Page and screen pointing data:
--------

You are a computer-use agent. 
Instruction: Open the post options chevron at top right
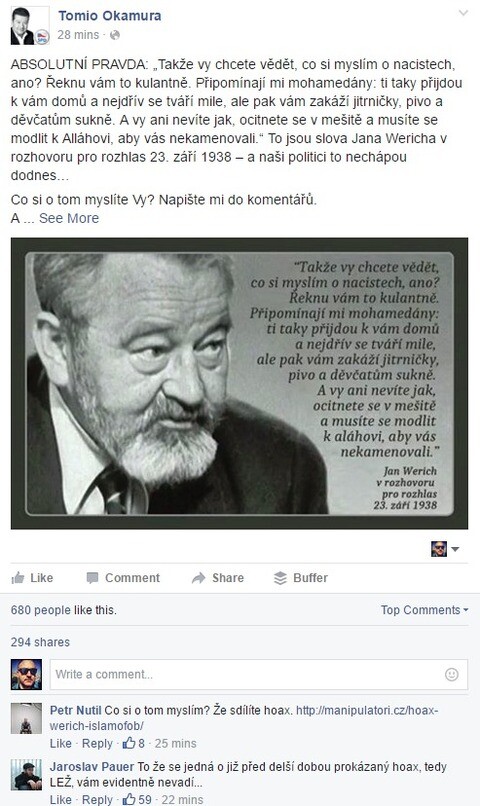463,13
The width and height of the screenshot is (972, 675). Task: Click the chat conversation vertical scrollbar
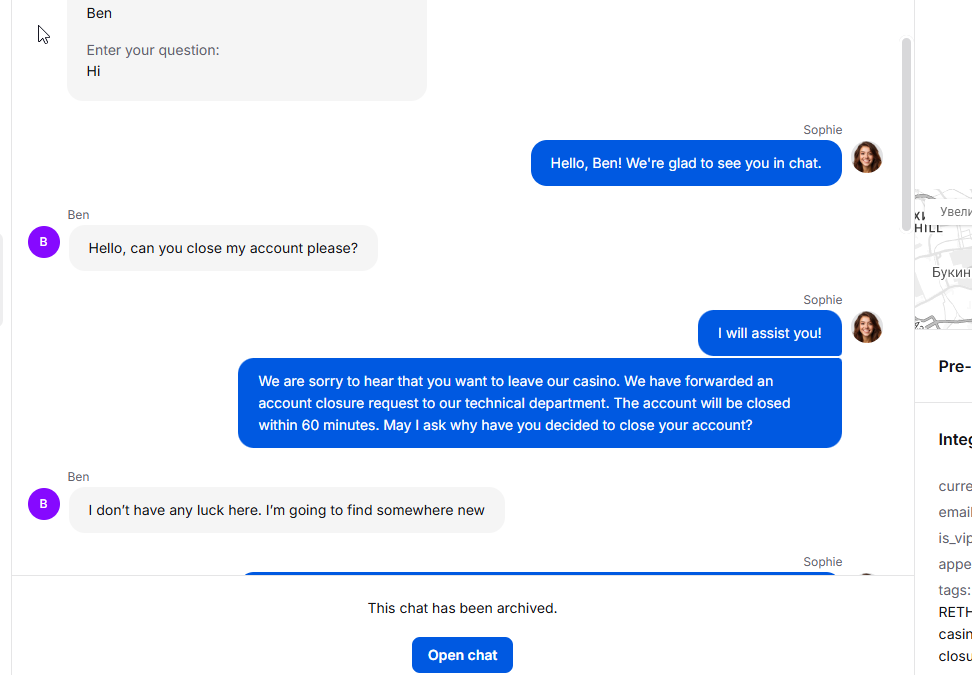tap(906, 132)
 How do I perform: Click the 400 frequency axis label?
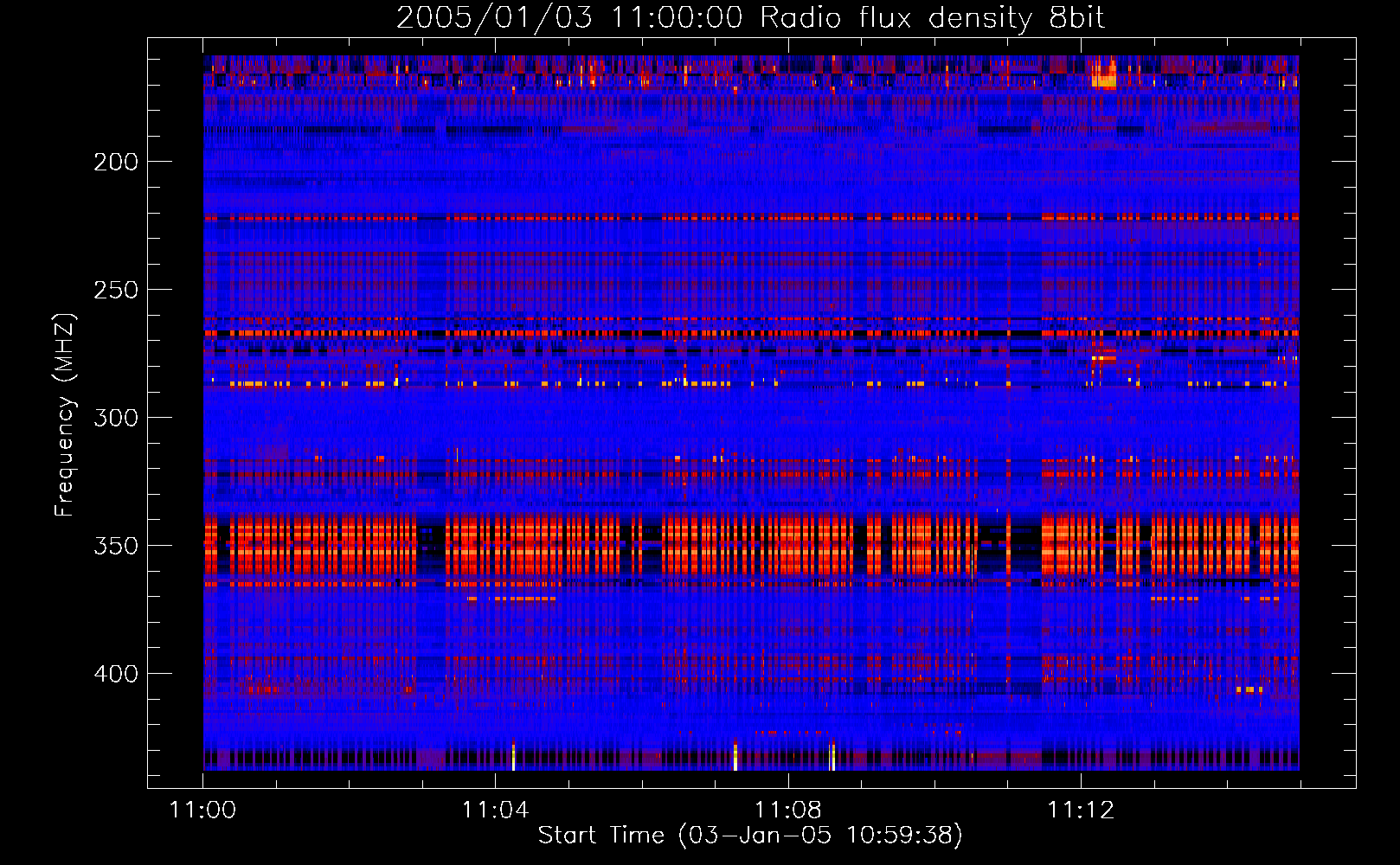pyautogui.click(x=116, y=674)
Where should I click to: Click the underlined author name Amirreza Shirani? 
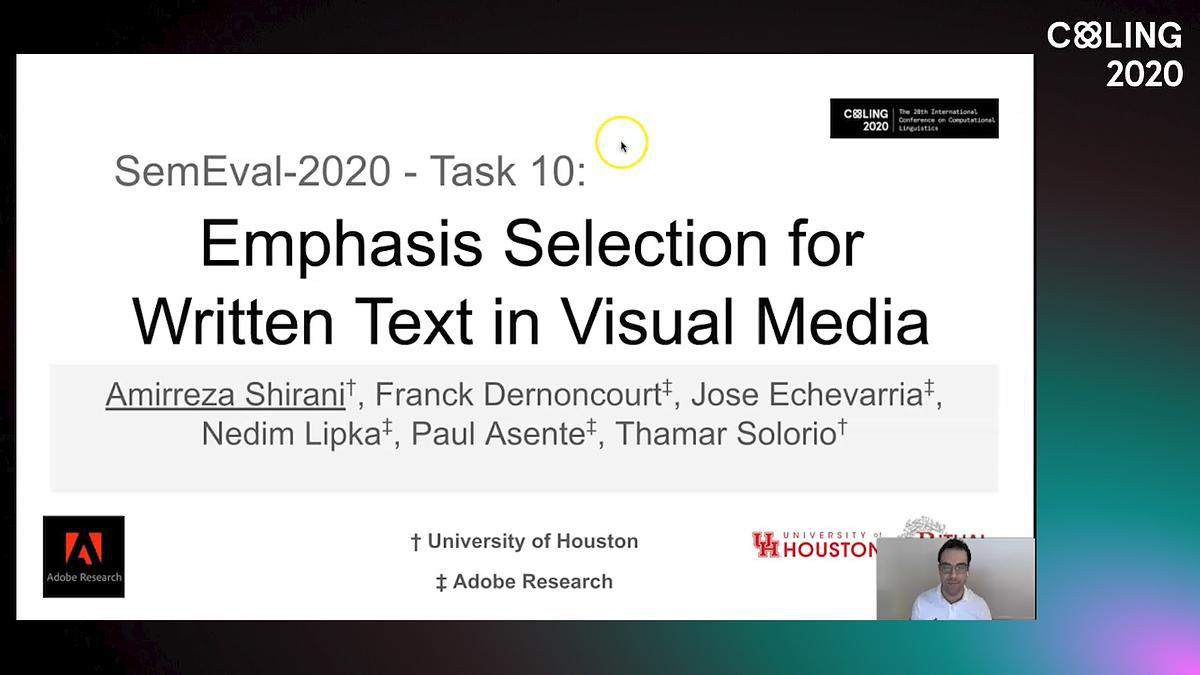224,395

--------

Job
Retype the lines of the listing between the line containing "The width and" and the line containing "pyautogui.click(x=116, y=674)", inclusive, without reproducing the pictures.

Exercise output
The width and height of the screenshot is (972, 675). Task: Click the chat conversation vertical scrollbar
tap(906, 132)
 How do I perform: Click the 400 frequency axis label?
pyautogui.click(x=116, y=674)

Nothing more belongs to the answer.